Меня охватил ужас - до такой степени, что плечи вдруг свело и заломило в груди, будто от ледяной воды. На секунду я представил это - ужасную, мучительную смерть в открытом море - и непроизвольно прижал руку к горлу. Отец усмехнулся.

- Что, не учат вас такому в театрах-то?..

Я отвел глаза - смотреть на него почему-то стало невыносимо, а он продолжил:

- Работали с рождения, и работа была тяжелая. Да и характером дед твой не сильно мягкий был, что и говорить… Однажды я не тот трос подхватил, а нужный-то под воду ушел, так он меня так веслом саданул, что я сам чуть на корм рыбам не отправился. Да… А другой раз он вернулся с большим уловом, вывалил рыбу на берегу и мне велел шкерить. А я мелкий был совсем, что там ума-то… Хвосты да головы поотрубал и сложил горкой - на суп, значит. А икру-то рыбью вместе с потрохами и молокой повыкидывал.

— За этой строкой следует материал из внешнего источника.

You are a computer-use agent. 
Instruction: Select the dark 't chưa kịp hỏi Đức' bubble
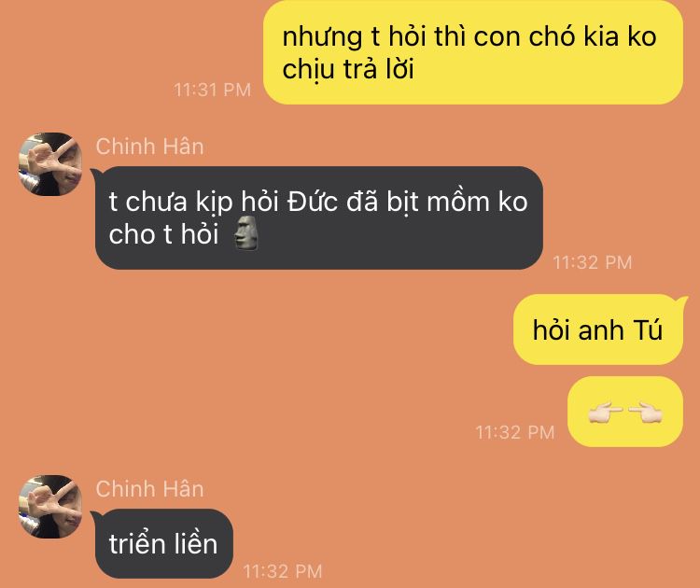pos(319,217)
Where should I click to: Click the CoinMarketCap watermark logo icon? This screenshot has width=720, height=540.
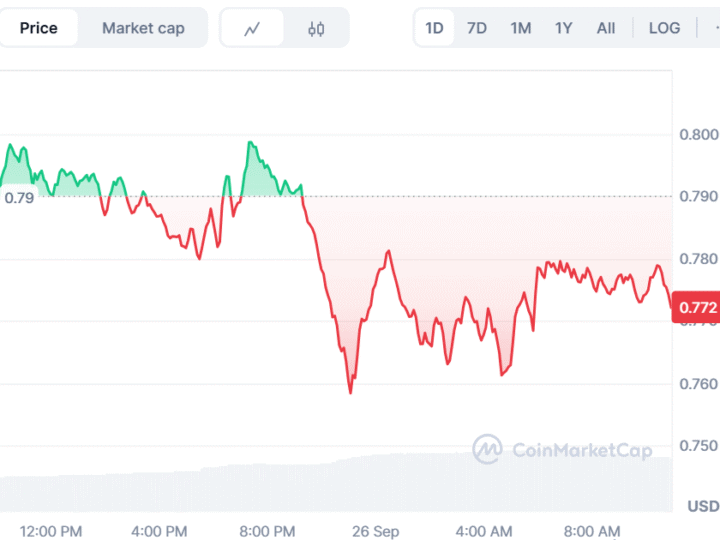tap(487, 449)
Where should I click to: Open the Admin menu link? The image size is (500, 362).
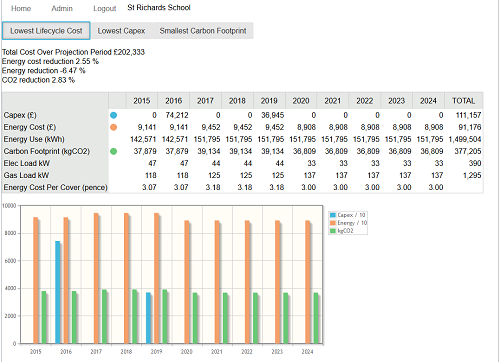(62, 8)
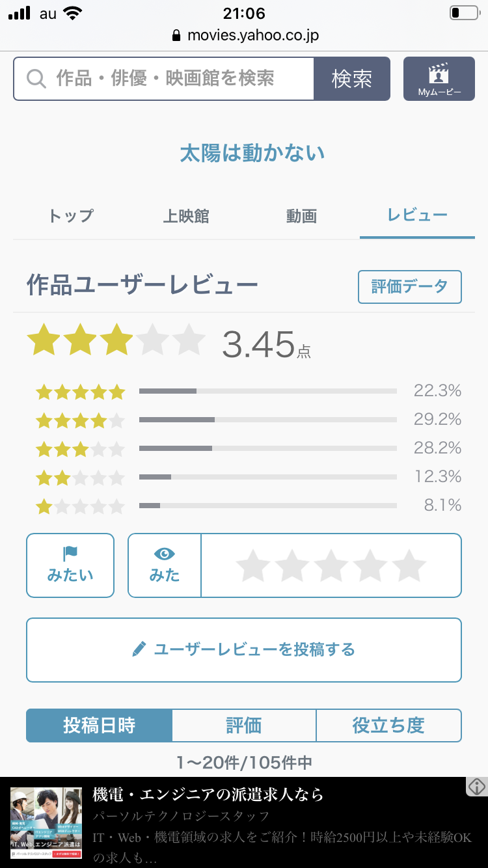
Task: Tap the search magnifier icon
Action: (x=36, y=79)
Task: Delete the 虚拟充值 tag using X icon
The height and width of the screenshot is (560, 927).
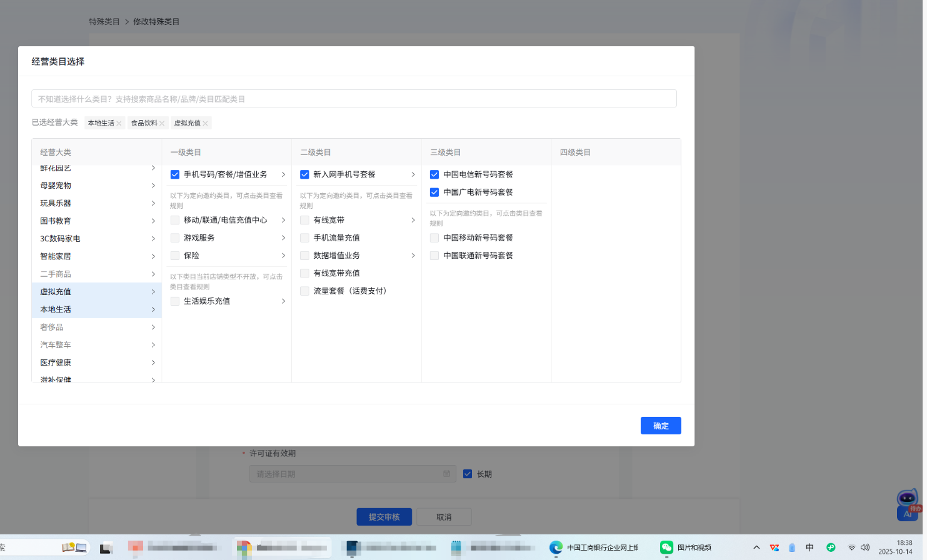Action: click(205, 124)
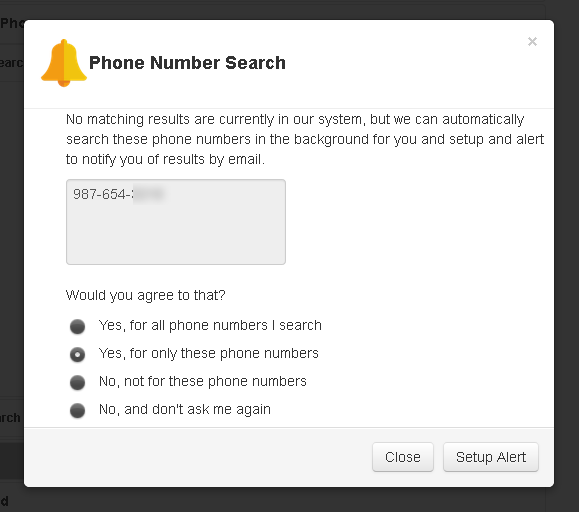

Мне не понравилось, как он это сказал - как-то с усмешкой, нехорошо, словно бы эта простая, детская оплошность имела какое-то особое значение; словно бы мог найтись человек, которому эта совершенно невинная ошибка могла показаться достойным наказания преступлением.

- Отец когда увидел, что я ее выбросил - еще остатки у берега плескались - как-то… Зарычал, помню, схватил меня за шкирку - больно так схватил, у меня аж в глазах потемнело, да мордой прямо в воду, где потроха плавали. И держал так, я уж думал, захлебнусь - мелюзга был, чего взять… испугался. Хотя, - он задумчиво поглядел на потолок, - кто бы тут не испугался - помирать-то неохота, хоть и мелкий… Потом, видать, увидел кто, как он меня топил-то… так оттащили его.

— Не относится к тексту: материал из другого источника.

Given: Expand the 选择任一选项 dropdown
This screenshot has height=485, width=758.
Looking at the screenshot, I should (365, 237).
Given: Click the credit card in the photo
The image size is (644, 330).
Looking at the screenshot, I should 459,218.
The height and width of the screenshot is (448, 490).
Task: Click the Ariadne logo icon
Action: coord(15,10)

Я смотрел на него, не моргая, не в состоянии пошевелиться, не зная, что ответить. Что в такой ситуации можно ответить, как правильно реагировать, когда кто-то говорит такое - что ему, ребенку, не слишком хотелось умирать?.. Я снова представил себя на его месте: как чья-то рука удерживает меня под водой, а моих детских сил не хватает на то, чтобы вывернуться, закричать о помощи, оттолкнуть эту ужасную, жестокую руку… Секунды тянутся одна за другой, горло, уши, ноздри заливает жгучая, соленая вода…

Отец сидел ровно, как всегда, и глядел перед собой, но взгляд его сейчас был далеким, застывшим, каким-то восковым. Мертвым.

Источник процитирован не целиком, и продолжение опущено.